Gli attivisti trentini rivendicano la loro libertà d’azione rispetto al movimento dei Disobbedienti che ha in Padova il suo centro propulsore e rivendicano la propria particolarità, che fanno discendere dall’autonomia trentina.

"Con i fratelli e sorelle del Nordest – dice Zappini – abbiamo partecipato a tante lotte locali e nazionali. Ma ciascuno, nei propri territori, adegua la sua azione alla realtà del posto. Questo ci ha portato anche a sviluppare percorsi culturali o attività sociali che possono sembrare strane per un centro sociale".

Viene in mente il ciclo di conferenze intitolato "Storie dal Paese mancato", durante le quali si è parlato di personaggi come Don Milani, Enrico Mattei, Adriano Olivetti, portando al Bruno esponenti della cultura trentina come don Marcello Farina e Vincenzo Passerini.

Un po’ Disobbedienti, un po’ bravi ragazzi trentini?

"Assolutamente no; non siamo né meno cattivi né più fantasiosi degli altri compagni in giro per l’Italia". E ricorda i copertoni bruciati in tangenziale il giorno dello sgombero dell’ex Zuffo, la manifestazione dei centri sociali del Nordest in città, il duro confronto con il sindaco Alberto Pacher.

"A noi – dice l’attivista del Bruno – restano solo le bugie e le promesse mancate dell’amministrazione comunale, che ha trasformato la questione ‘centro sociale’ in un problema di ordine pubblico".

Amministrazione che dal giorno della nuova occupazione non si è ancora fatta viva: non c’è nessuna trattativa in corso, il che agli occupanti, sembra non importare granché, anche se preferirebbero essere legittimati da un contratto di comodato d’uso gratuito.

"Ma la legittimazione ci viene da noi stessi: nessuno può più pensare di mettere in discussione la nostra esistenza.
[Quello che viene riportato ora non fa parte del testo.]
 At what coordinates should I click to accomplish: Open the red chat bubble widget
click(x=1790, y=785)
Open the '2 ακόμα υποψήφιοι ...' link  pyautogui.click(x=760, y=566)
E’ lampante che siamo un soggetto politico".

Il Comune pare invece aver abdicato al suo ruolo politico nei confronti di una realtà che non ha fatto che rafforzarsi dall’inverno scorso e che ora dalla periferia è arrivata nel cuore di Trento, riuscendo a rappresentare i bisogni di un settore consistente della città: soprattutto i giovani e gli studenti, che a Trento hanno pochi luoghi di incontro e socializzazione.

Un silenzio inquietante, che sancisce, ancora una volta, una preoccupante distanza tra politica e realtà, tra i bisogni sociali e chiacchiere di palazzo.